God I was about to say spot on till I saw the second last word. Nothing ruins stage photos more than blasting a big flash. The photo can only see the performance, so effectively blasting the show with a flash you kill the only remaining interest.

Use fill flash at the most, use sparingly, and use artistically. Do not use as a primary light source as the result is rarely interesting. Embrace the noise. Interesting noisy pictures are better than pristine boring white ones.


----------



## epp_b (Dec 11, 2008)

The most important thing for good exposures with night or indoor concert photography is a fast lens.  Anything slower than f/2.8 will be hopeless, unless you like craploads of noise or grain in your photos.


----------



## lockwood81 (Dec 11, 2008)

I use spot metering....to expose the subject I want the photo of properly.
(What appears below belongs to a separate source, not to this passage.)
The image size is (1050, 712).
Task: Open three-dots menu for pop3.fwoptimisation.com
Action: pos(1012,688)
Example of a play in very low light.
1/30
f/3.5
iso 800
at 200mm IS


----------



## Village Idiot (Dec 11, 2008)

Garbz said:


> God I was about to say spot on till I saw the second last word. Nothing ruins stage photos more than blasting a big flash. The photo can only see the performance, so effectively blasting the show with a flash you kill the only remaining interest.
> 
> Use fill flash at the most, use sparingly, and use artistically. Do not use as a primary light source as the result is rarely interesting. Embrace the noise. Interesting noisy pictures are better than pristine boring white ones.


 
But you would recommend a tripod?

You want as fast shutter speed as possible. By the time you get to where a tripod would be any use, your subjects would be just a blur. Plus most venuew don't allow them.


----------



## Kittyy (Dec 11, 2008)

Concert was great! Light show was fantastic too.
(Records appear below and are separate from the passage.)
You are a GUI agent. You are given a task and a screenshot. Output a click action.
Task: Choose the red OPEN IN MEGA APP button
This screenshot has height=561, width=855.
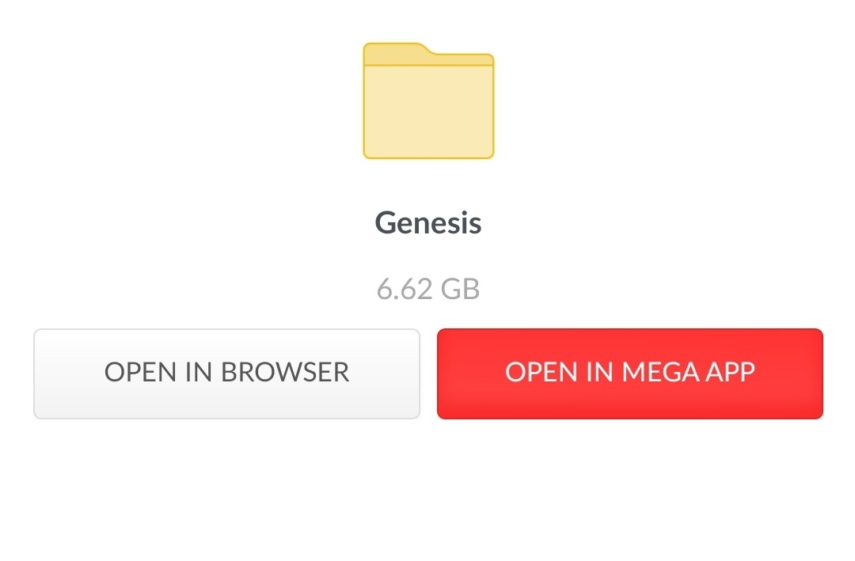(x=630, y=373)
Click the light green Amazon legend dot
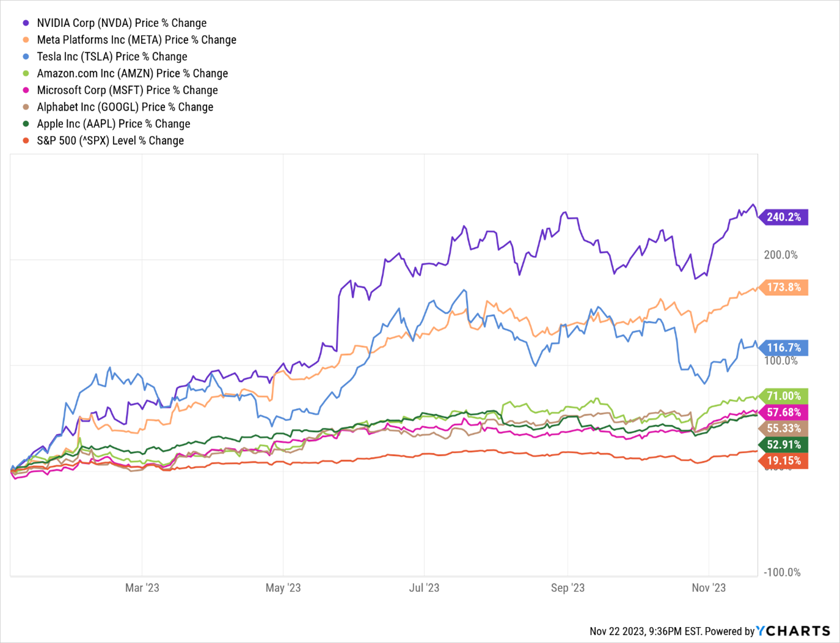The width and height of the screenshot is (840, 643). pos(26,73)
I'm not really sure if I was actually allowed to bring my camera, so a tripod is out of the question. 1600 ISO, widest aperture with my 55-200mm zoom.

I'm looking at a Sigma 105mm. Hopefully that'll be a little better.


----------



## epp_b (Dec 11, 2008)

I retract my previous statement, because those aren't too bad!

In fact, the second one looks like something I'd expect to see on an advertising poster!  Very nice.



> 1600 ISO, f/3.5. That's with my 55-200mm zoom.


Um... that can't be.  The 55-200 is only f/4-5.6.


----------



## lockwood81 (Dec 11, 2008)

Looking at the EXIF data...they vary from f/4.5 to 5


----------



## FlyingFly (Dec 12, 2008)

DO NOT use any flash at a classic concert. This would definitely anger the player and you may be driven away from the concert.

DO NOT produce any noise at classic concert. The shutter noise may disturb those who sit by you.

At a rock concert the shutter noise might be out of question. You need high ISO, faster VR lens. Monopod/tripod is not a good idea as it takes up too much space and may annoy other audience.

BTW: Next time you shoot a concert with mainly red light, you'd better set your D40's color profile as Mode II (AdobeRGB). This helps reduce overflow in red channel. Thus you may no longer see red mess up. However you'd better later convert it to sRGB color space to produce correct saturation before you upload it to web, as most image viewers including Internet Explorer don't support AdobeRGB.


----------



## Kittyy (Dec 12, 2008)

epp_b said:


> I retract my previous statement, because those aren't too bad!
> 
> In fact, the second one looks like something I'd expect to see on an advertising poster! Very nice.
> 
> ...


 
Ooops, sorry. Thanks for pointing that out. Little mistake on my part.


----------



## Fiendish Astronaut (Dec 13, 2008)

No flash (unless the venue is like a cave - in which case turn it right down and bounce off the ceiling), spot meter, if it's a large venue you might be able to get away with 1/125, f3.2, 800 or less ISO. But you might have to push to 1600ISO if it's a dark one. Remember to expose for and meter your subject's face - the rest will fall into place from there.


----------



## Garbz (Dec 15, 2008)

FlyingFly said:


> BTW: Next time you shoot a concert with mainly red light, you'd better set your D40's color profile as Mode II (AdobeRGB). This helps reduce overflow in red channel.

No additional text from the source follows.